- **Task directions**: If a line in the entries contains the word "accomplish", list it.

- **Provided data**:
⁂
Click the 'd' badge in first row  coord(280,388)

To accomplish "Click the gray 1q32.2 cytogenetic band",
⁂
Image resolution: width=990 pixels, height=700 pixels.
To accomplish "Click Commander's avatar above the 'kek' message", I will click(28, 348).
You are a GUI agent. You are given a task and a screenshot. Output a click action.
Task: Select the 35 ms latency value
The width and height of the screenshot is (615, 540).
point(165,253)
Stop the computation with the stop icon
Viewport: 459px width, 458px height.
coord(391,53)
⁂
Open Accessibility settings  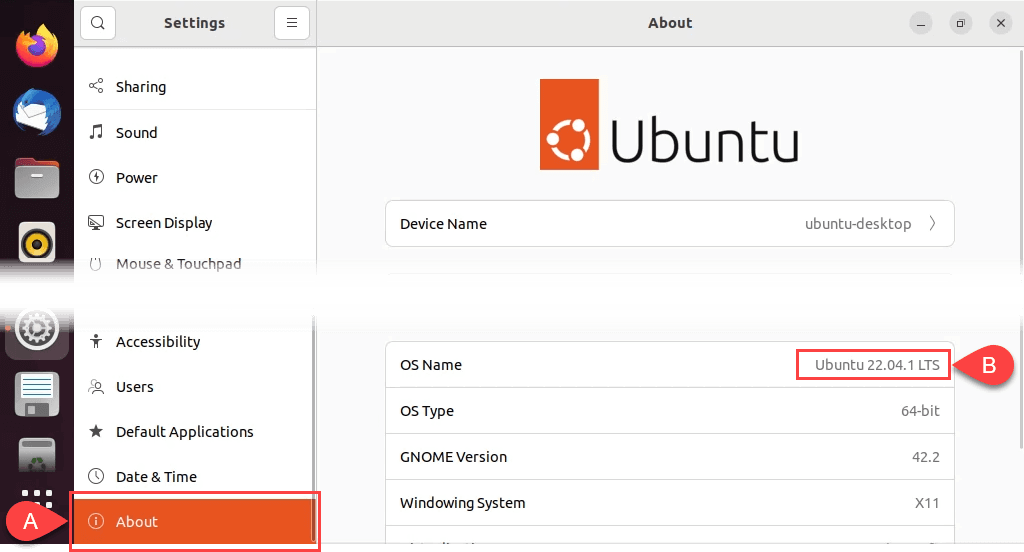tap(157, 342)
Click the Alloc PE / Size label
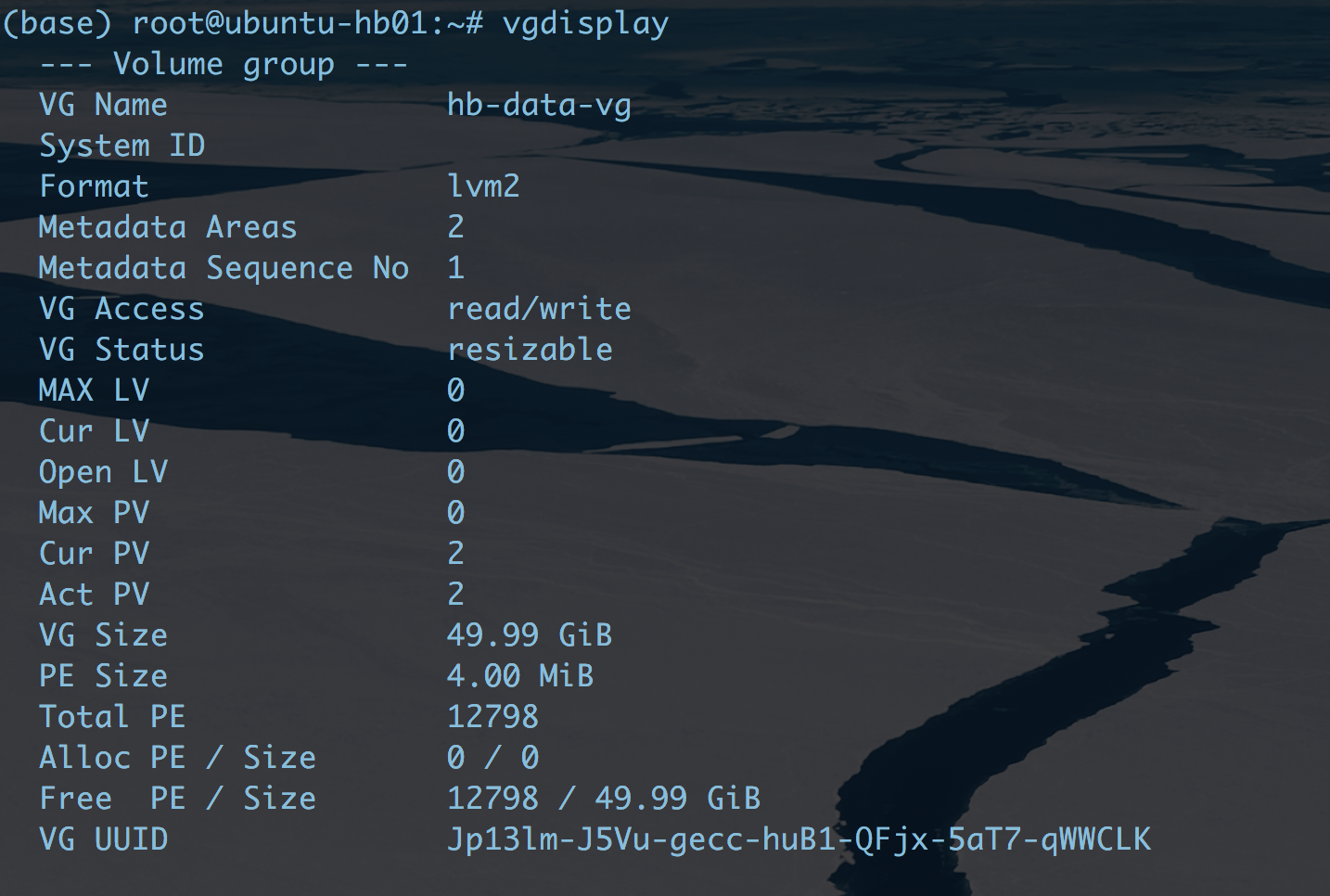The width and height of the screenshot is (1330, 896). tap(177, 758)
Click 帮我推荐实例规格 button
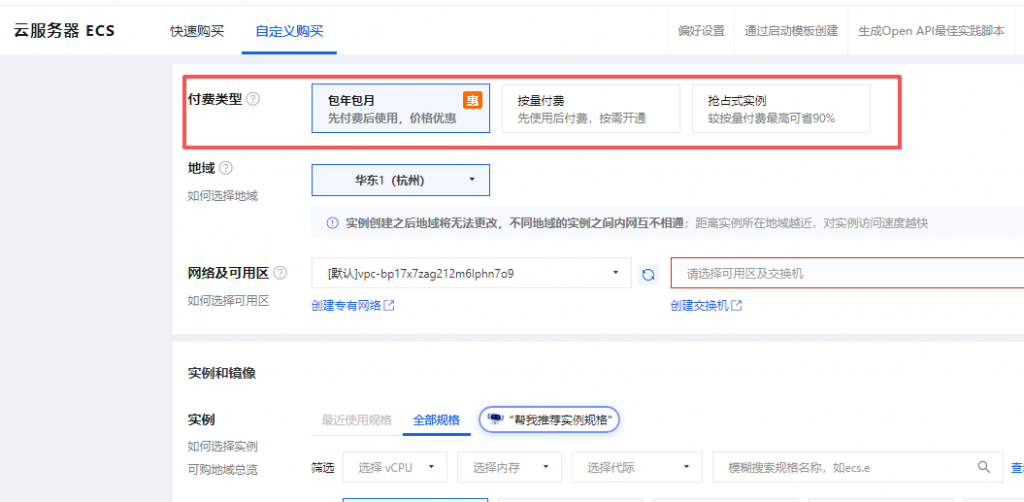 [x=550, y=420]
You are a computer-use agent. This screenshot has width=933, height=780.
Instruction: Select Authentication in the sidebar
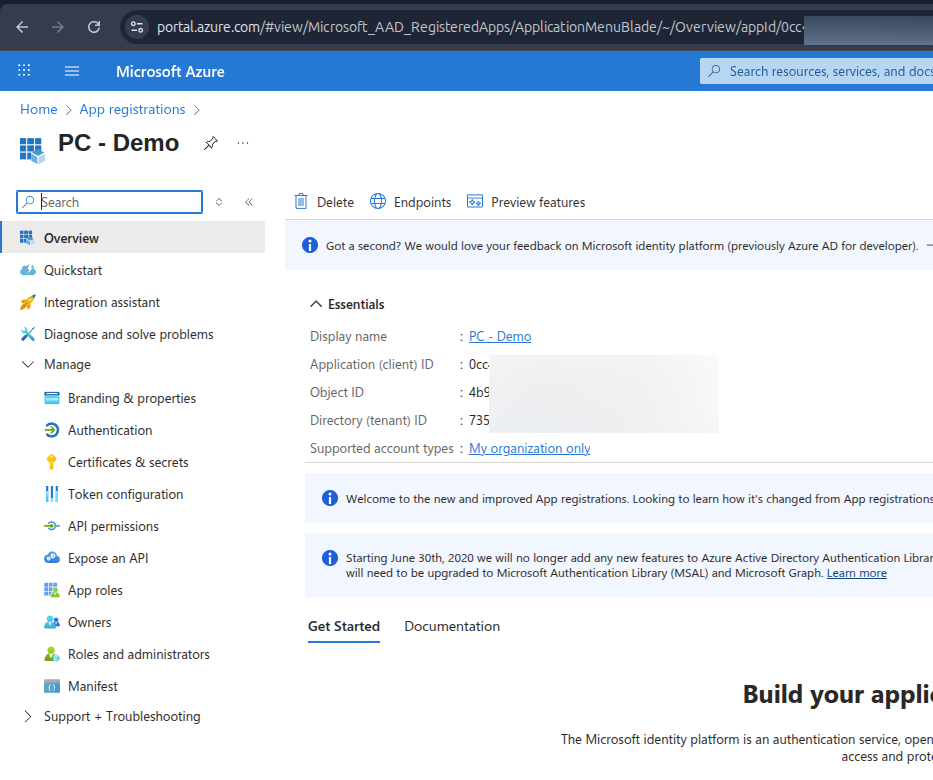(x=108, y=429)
⁂
- **Solution to this exercise**:
To accomplish "Click the gray 1q32.2 cytogenetic band",
To accomplish "Click Commander's avatar above the 'kek' message", I will click(28, 348).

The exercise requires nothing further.